**TASK LIST:**
1 - In the COVID-19 clinics excerpt, by what date will Primary Health turn three more facilities into COVID-19 clinics?
2 - Retype everything in the COVID-19 clinics excerpt from "About 20% of" down to "to $14 an hour.".

It’s taking sick people at least two days to get an appointment for a test. Primary Health will turn three more facilities into COVID-19 clinics by Dec. 30 and has plans to change over more if needed.
“I’m not at the hospitals,” said Dr. David Peterman, a pediatrician and CEO of Primary Health Medical Group. “But I’m telling you, we’re at the maximum at Primary Health. We are so close to rationing care here. We are probably 10 to 15 days away.”
About 20% of his staffers are out because they’re isolating or have tested positive for the virus. Judy said he’s trying to fill 50 openings after workers couldn’t take the stress anymore and quit. He’s increased front office pay by $2.50, to $14 an hour.
Calls to the clinics have increased from 30,000 a month before the pandemic to 80,000 now. The Boise clinic has a half-dozen workers taking calls. When they’re not on the phone, they package test kits.
“We’re working them hard,” said Judy, who worries about his staff. “They’re almost all pulling overtime.”
At St. Luke’s hospital system, increasing numbers of workers are out because of COVID-19, officials said. Besides canceling elective surgeries, the hospitals tried to save bed space by sending 160 patients — 140 with COVID-19 — home with devices to measure the oxygen in their blood.

**DATA RECORDS:**
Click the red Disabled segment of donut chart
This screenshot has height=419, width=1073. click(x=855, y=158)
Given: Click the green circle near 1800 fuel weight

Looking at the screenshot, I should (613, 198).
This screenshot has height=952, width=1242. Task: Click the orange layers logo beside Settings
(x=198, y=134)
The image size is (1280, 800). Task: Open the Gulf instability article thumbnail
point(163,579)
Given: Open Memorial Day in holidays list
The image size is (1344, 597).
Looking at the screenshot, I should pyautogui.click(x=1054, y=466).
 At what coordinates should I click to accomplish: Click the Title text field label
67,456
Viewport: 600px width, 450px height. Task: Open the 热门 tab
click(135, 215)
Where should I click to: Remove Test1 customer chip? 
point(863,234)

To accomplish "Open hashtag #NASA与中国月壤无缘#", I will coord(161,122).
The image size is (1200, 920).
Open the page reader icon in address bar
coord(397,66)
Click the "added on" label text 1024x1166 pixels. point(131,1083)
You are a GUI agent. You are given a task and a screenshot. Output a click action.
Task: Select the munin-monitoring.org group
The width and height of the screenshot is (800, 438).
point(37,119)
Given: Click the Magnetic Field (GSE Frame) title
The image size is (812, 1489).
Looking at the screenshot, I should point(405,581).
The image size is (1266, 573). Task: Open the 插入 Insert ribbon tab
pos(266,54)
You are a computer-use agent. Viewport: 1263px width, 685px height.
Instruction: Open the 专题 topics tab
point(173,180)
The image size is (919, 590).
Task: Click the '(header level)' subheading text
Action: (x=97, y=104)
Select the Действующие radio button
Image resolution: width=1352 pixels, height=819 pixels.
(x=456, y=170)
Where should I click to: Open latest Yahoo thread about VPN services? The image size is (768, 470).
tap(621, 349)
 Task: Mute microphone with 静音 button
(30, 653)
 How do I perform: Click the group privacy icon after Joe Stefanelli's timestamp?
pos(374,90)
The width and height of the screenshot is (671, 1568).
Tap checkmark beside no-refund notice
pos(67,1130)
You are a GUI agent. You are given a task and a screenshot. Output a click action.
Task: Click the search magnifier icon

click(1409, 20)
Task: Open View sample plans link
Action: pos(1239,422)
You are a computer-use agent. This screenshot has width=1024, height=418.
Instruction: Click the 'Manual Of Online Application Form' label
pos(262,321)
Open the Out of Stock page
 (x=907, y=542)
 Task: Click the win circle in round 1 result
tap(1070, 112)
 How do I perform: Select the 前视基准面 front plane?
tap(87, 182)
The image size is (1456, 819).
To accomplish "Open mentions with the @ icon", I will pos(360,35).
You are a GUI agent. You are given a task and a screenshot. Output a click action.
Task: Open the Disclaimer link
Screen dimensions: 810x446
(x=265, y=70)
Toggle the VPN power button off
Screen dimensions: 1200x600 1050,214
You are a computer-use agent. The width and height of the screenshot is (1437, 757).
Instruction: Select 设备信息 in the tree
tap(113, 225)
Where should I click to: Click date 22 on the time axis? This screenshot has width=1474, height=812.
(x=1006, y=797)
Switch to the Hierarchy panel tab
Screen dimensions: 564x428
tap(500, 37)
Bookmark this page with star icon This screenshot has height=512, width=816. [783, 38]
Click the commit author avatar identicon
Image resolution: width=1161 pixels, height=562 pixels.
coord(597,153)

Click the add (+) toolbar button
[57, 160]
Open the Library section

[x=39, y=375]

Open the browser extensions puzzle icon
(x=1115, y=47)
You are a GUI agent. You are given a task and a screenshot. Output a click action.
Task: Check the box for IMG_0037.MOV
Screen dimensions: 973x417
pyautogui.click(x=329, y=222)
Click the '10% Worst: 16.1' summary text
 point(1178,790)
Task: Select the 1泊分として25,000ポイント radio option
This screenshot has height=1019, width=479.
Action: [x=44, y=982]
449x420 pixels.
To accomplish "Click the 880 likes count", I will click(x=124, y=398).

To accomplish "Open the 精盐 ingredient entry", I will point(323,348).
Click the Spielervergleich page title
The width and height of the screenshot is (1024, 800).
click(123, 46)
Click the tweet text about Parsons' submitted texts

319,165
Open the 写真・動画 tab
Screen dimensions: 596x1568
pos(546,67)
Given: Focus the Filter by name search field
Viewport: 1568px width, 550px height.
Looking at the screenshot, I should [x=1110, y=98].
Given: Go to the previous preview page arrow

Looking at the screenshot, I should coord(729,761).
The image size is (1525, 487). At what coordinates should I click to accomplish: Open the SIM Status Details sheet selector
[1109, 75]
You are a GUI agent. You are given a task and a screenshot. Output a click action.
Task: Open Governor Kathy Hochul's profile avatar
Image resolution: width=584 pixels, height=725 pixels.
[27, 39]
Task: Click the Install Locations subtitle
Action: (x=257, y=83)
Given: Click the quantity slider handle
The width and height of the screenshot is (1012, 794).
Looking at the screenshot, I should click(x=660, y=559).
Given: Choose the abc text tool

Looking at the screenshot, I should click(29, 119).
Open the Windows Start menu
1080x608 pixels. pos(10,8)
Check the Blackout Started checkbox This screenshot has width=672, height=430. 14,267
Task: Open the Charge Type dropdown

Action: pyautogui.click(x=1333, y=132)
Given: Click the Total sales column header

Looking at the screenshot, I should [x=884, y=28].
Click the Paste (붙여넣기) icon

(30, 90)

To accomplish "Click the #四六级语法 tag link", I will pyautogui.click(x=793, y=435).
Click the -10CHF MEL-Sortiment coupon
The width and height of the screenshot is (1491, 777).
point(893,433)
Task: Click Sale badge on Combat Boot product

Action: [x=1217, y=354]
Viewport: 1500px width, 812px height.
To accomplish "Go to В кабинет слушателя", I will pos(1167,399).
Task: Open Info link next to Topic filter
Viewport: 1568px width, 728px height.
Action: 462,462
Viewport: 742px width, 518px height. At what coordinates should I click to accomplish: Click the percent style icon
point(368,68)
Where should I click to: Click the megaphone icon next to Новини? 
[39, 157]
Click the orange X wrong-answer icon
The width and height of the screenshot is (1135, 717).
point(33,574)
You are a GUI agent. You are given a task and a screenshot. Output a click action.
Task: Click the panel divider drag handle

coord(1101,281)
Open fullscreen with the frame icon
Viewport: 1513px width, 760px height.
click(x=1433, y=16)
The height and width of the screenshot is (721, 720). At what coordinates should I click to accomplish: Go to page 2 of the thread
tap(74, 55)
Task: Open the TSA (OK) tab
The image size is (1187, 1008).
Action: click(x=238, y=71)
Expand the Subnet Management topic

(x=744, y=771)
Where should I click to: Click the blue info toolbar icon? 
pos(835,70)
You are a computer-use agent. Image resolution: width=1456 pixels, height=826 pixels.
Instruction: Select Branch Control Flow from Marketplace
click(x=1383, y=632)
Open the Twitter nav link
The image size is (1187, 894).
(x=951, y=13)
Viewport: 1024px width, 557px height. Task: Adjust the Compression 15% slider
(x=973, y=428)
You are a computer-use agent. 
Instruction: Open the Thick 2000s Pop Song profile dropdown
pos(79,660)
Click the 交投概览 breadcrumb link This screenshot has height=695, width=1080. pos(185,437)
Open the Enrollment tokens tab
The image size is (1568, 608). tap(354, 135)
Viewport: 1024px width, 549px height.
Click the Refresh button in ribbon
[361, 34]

**SOLUTION LIST:**
1 - Dec. 30

2 -
About 20% of his staffers are out because they’re isolating or have tested positive for the virus. Judy said he’s trying to fill 50 openings after workers couldn’t take the stress anymore and quit. He’s increased front office pay by $2.50, to $14 an hour.